**Excerpted text**
* start *

Julius von Bismarck uses rules to create a sense of chaos in his latest piece.
When artist Julius von Bismarck was a child, he thought CERN was a mysterious lair built deep into a mountain.
After his two-month stint at CERN as the first Collide@CERN artist in residence, he has a more realistic image of the laboratory. He also knows a lot more about where he can go with his work, which is deeply connected to the universe around him.
“My way of seeing the world changed,” von Bismarck said. “My way of doing art now of course changes also.”
Von Bismarck spoke at the CERN Globe Tuesday night to mark the end of his residency. He shared some wisdom learned at the intersection between art and science and reflected on the projects and ideas that came out of his visit. Those in attendance were given a look at one of his newest works: four industrial lamps swinging in circles (pictured above). A video von Bismarck played showed the piece from the side with the lamps suspended in a line moving away from the observer. The lamps swing in a seemingly random pattern most of the time, but, every six and a half minutes, they align and follow one another in snake-like undulations.
There is precise math behind the piece, but von Bismarck wanted to use it to create chaos alongside order. Just before revealing the lamps, von Bismarck showed the audience a simulation of a four-dimensional cube twisting through itself. The crowd tittered at the mind-bending effect. Von Bismarck said he fashioned the lamps to foster the same feeling of stress as the viewer’s brain struggles to shift between three and four dimensions.
He said the act of making and then breaking order is deeply connected to science, including at CERN where the theories of physics are established, disproved and then established again.

* end *

**Material provided**
* start *

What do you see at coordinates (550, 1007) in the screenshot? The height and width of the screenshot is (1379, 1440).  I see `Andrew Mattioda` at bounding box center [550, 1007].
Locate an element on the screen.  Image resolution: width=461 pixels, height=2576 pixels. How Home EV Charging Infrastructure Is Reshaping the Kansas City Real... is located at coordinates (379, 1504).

* end *
* start *

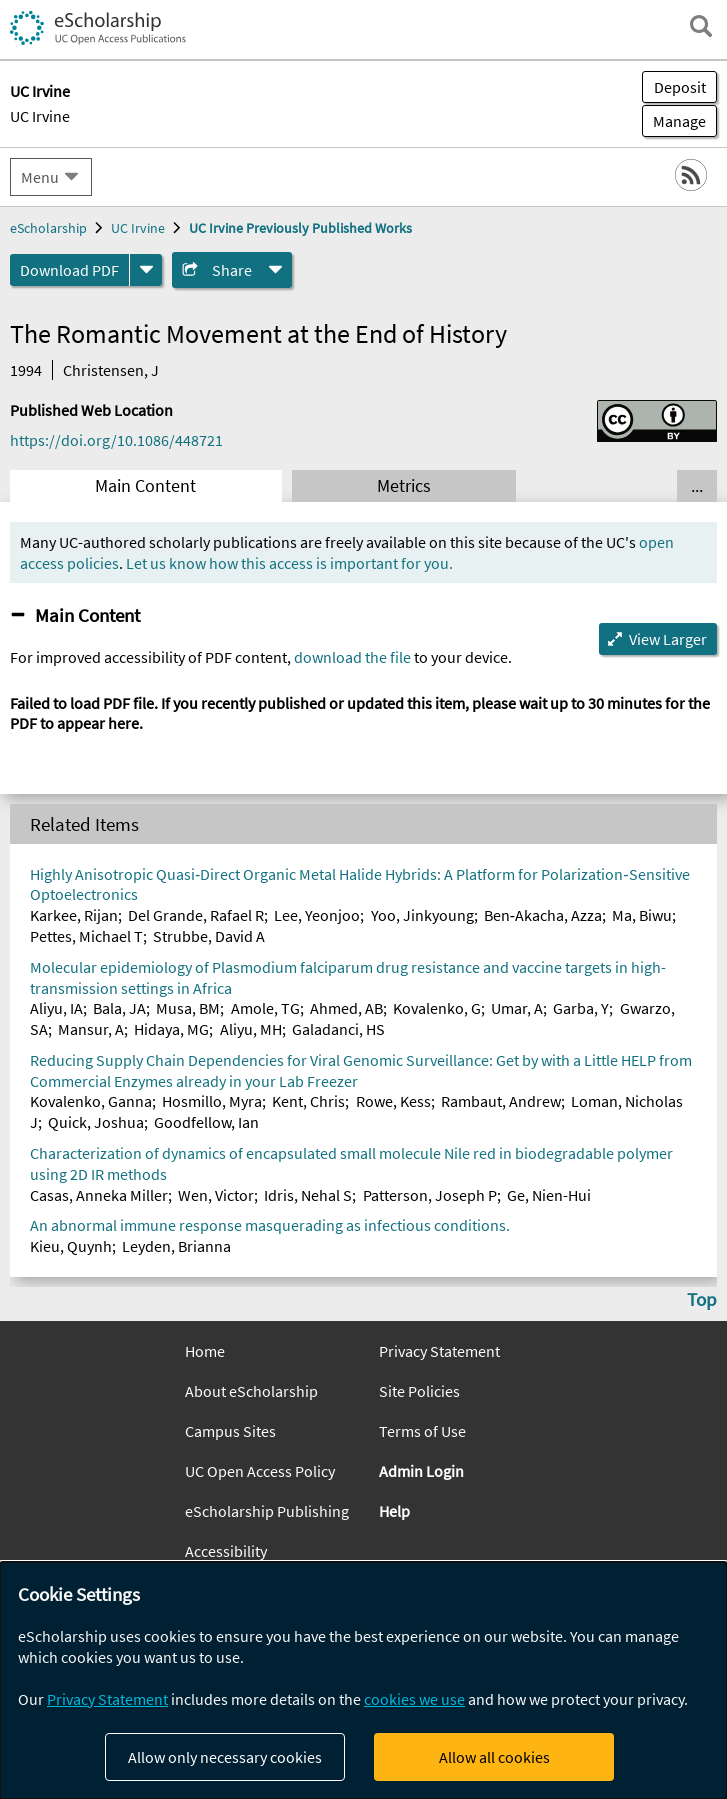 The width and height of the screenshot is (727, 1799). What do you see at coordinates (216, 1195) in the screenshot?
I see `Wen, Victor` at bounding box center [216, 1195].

* end *

**Exercise**
According to the piece about Julius von Bismarck's CERN residency, how often do the four swinging lamps align? You won't need the entries.

**Full solution**
Every six and a half minutes.